BOULDER, Colo., Nov. 9 /PRNewswire-FirstCall/ -- Pharmion Corporation (Nasdaq: PHRM) today released interim findings from its Phase 2 trial of Amrubicin in second-line chemo-sensitive small cell lung cancer (SCLC). Amrubicin, the company's third-generation synthetic anthracycline, is a potent topoisomerase II inhibitor currently in development for the treatment of SCLC. These findings indicate favorable interim results in terms of response rate and survival for Amrubicin in second-line treatment of small-cell lung cancer patients with extensive disease (ED) SCLC. The early results of this study were presented at the 2007 Chemotherapy Foundation Symposium today in New York City.

'Treatment options for second-line SCLC are limited and preliminary data from the US-based Phase 2 sensitive SCLC trial indicate that Amrubicin may provide a new option for SCLC patients who desperately need more treatment choices,' said principal investigator Robert M. Jotte, MD, PhD, Medical Director of the Lung Cancer Clinic of the Rockies, Developmental Co-Chair USON Lung Committee. 'As we near completion of the Phase 2 trial, we hope that accrual to the Phase 3 trial will be rapid and confirm the results of the US Phase 2 trial and similar trials in Japan.'

The trial presented today compares Amrubicin and topotecan in patients with ED-SCLC that initially responded to first-line platinum-based therapy but whose disease recurred or progressed at least 90 days after completion of first-line treatment (sensitive SCLC).
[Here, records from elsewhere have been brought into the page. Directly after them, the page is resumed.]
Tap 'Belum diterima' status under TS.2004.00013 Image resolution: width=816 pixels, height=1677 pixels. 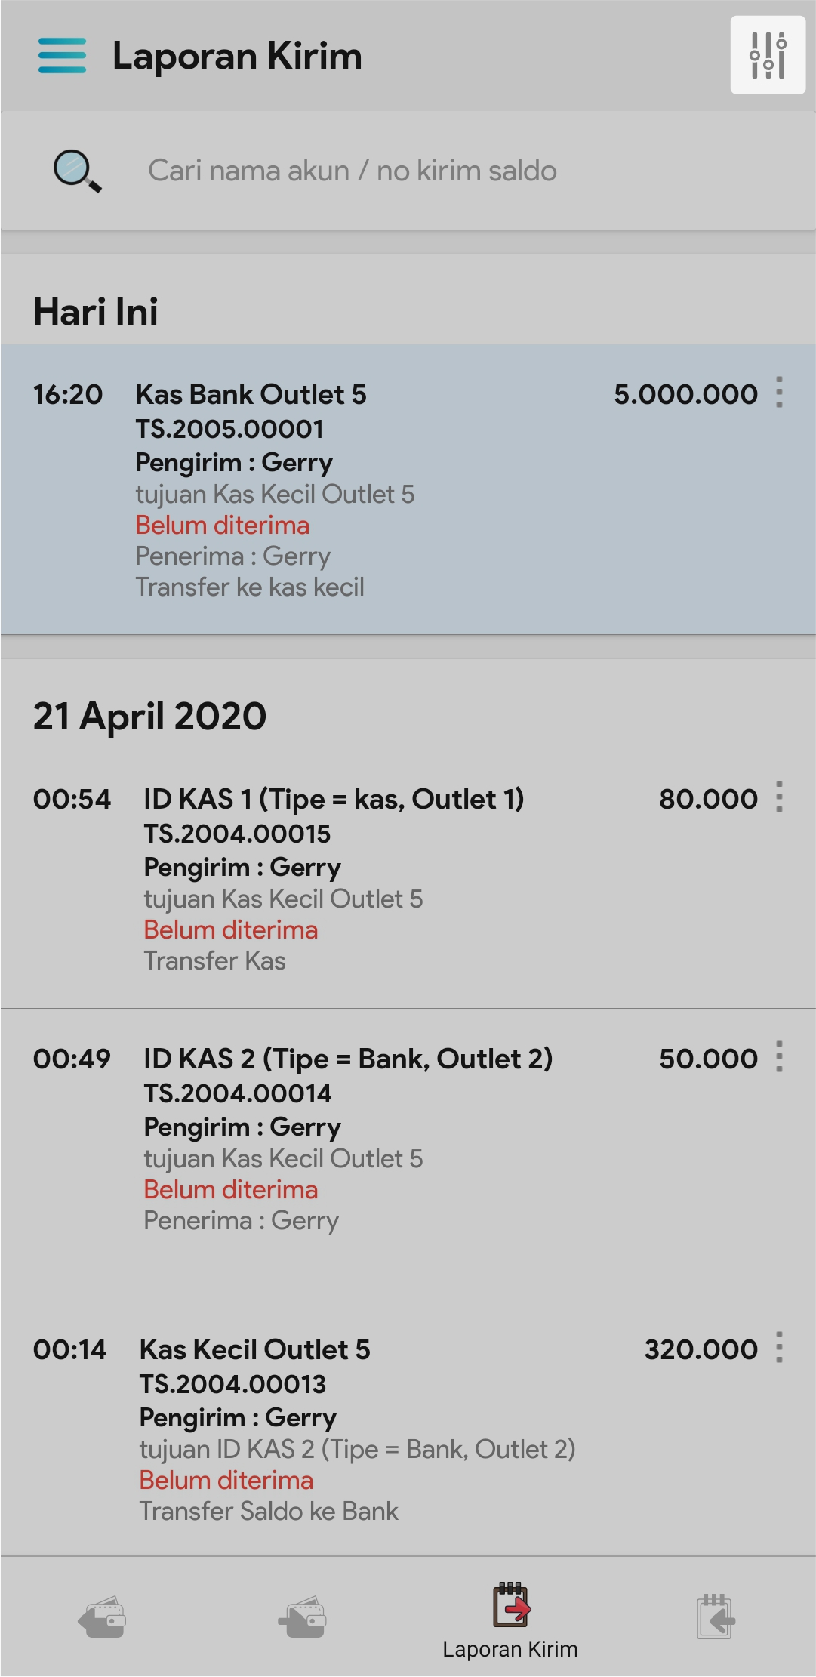226,1480
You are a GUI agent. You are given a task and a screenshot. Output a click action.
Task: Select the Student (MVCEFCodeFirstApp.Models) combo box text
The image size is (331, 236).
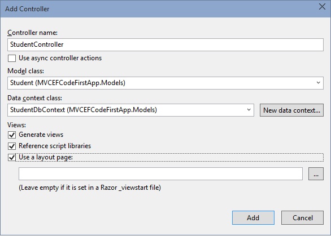pos(68,83)
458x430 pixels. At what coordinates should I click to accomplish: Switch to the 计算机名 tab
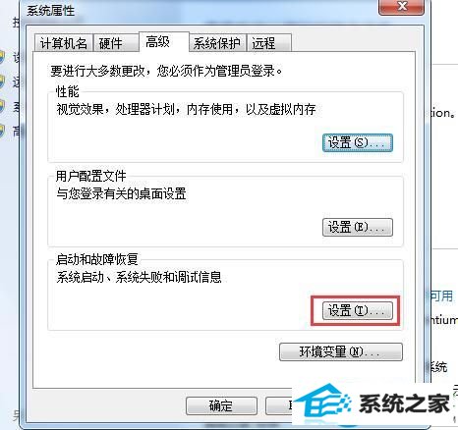tap(64, 43)
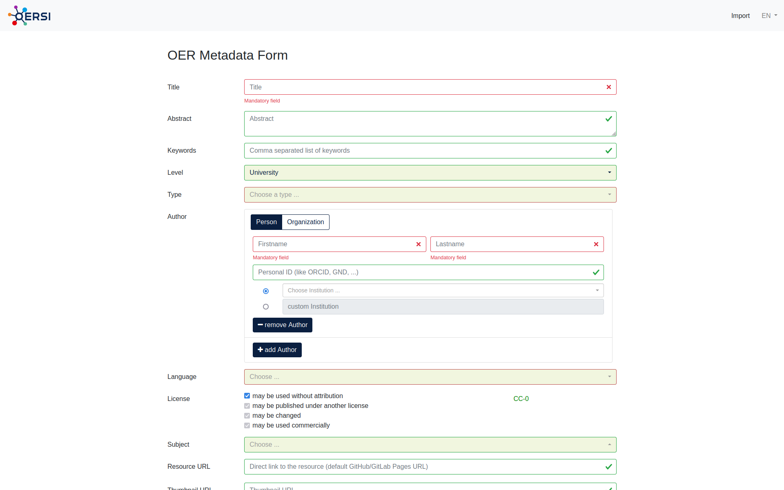Viewport: 784px width, 490px height.
Task: Click the green checkmark in Personal ID field
Action: [x=596, y=272]
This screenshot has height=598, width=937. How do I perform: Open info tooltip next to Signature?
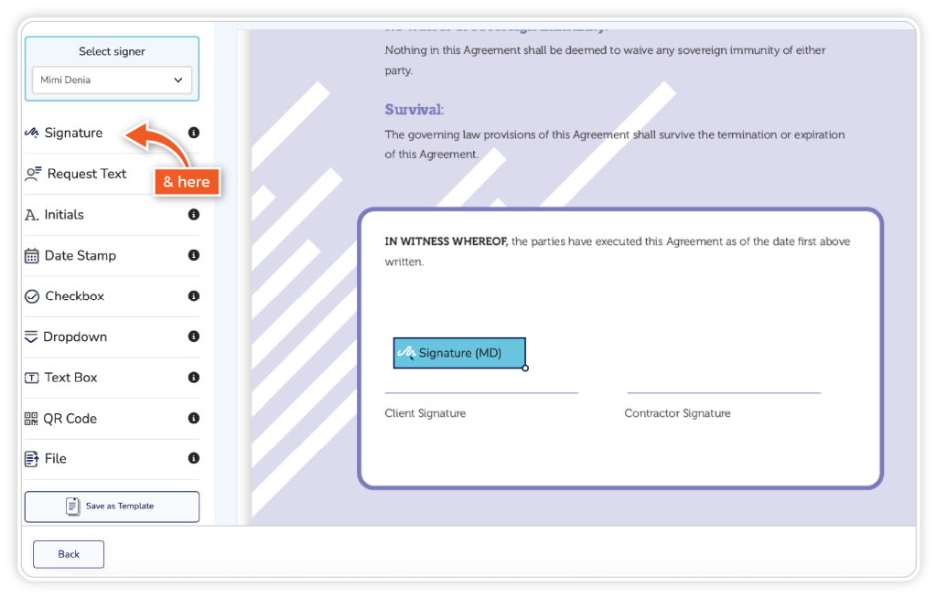coord(193,133)
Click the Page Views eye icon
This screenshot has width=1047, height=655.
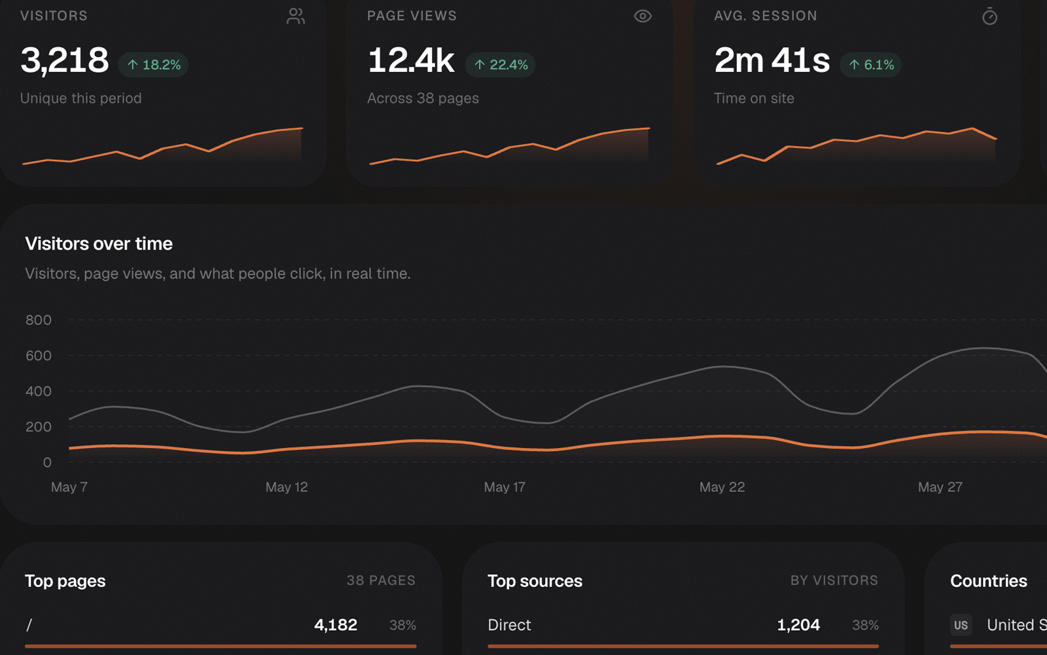tap(643, 16)
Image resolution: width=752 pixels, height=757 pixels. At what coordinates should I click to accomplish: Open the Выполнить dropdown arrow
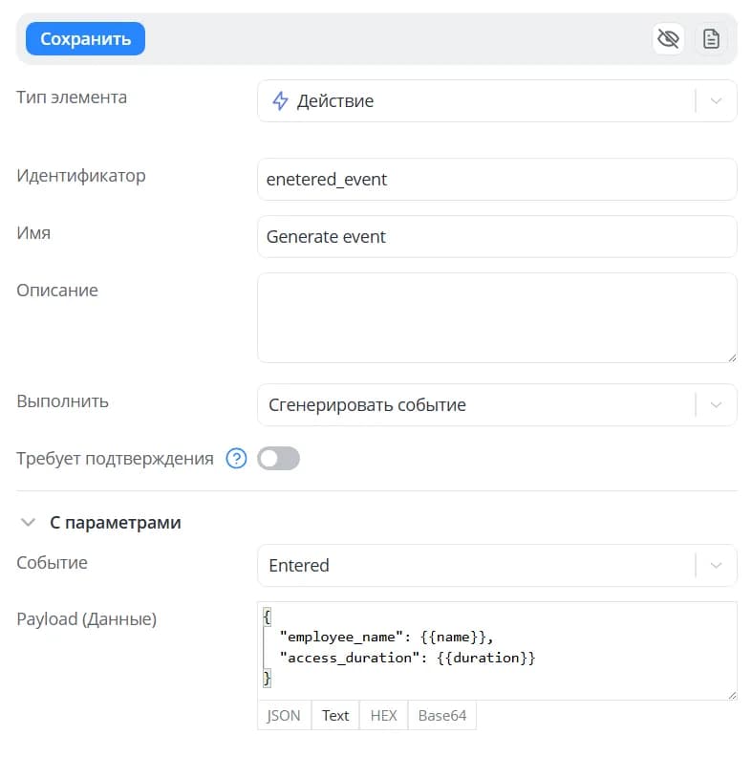click(x=717, y=404)
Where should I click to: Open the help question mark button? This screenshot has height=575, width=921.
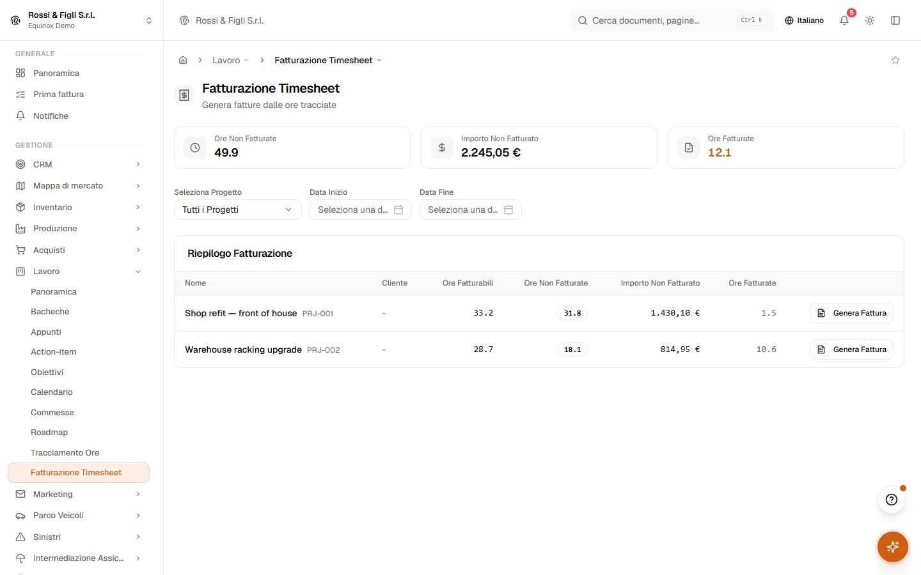(x=892, y=500)
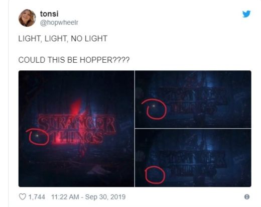This screenshot has height=207, width=261.
Task: Click the red circle in the top-right image
Action: pyautogui.click(x=155, y=109)
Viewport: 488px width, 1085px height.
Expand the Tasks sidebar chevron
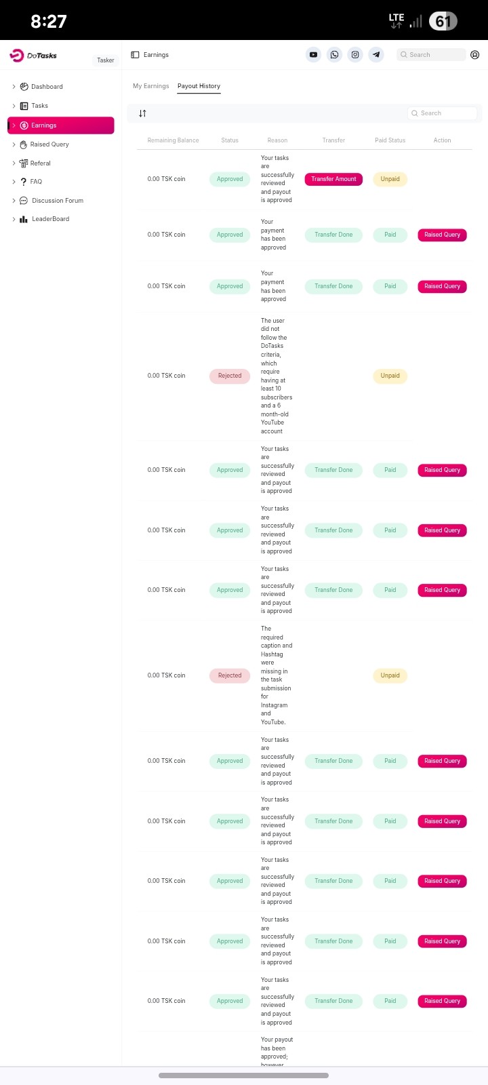tap(14, 106)
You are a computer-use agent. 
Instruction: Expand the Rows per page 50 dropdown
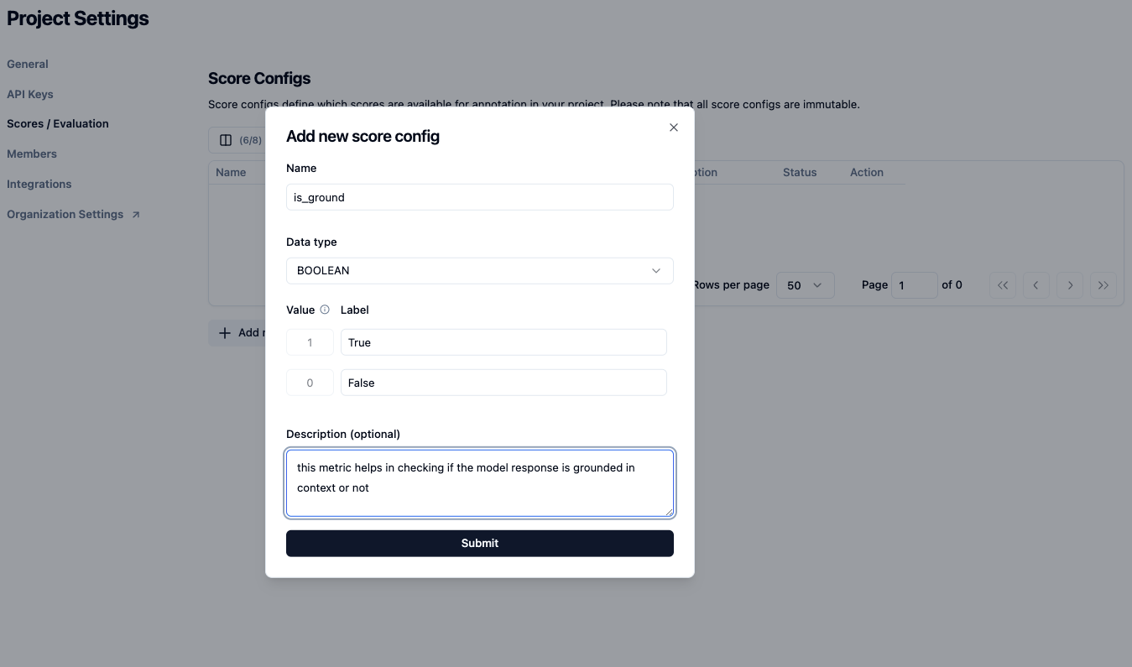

Study participants are randomized in a 2:1 ratio to receive either IV Amrubicin (40mg/m2 daily for 3 days) or topotecan (1.5 mg/m2 daily for 5 days), both starting on Day 1 of a 21-day cycle.

Response data from 42 patients have been analyzed, 28 treated with Amrubicin and 14 with topotecan. Eleven of 28 (39 percent) patients who received one or more cycles of Amrubicin have demonstrated a response, including two complete responses (CR) and nine partial responses (PR). Eight of the responses are confirmed and three are pending follow-up scans. Two of 14 (14 percent) patients who received one or more cycles of topotecan had a response (both PRs). One is confirmed and one is pending a follow-up scan.

Survival times are not yet mature, however, at this time preliminary data already show an observed difference of 2.4 months in overall survival, which translates to a hazard ratio of 0.67, favoring Amrubicin.

The most common adverse events were hematological and were generally equal between the two arms.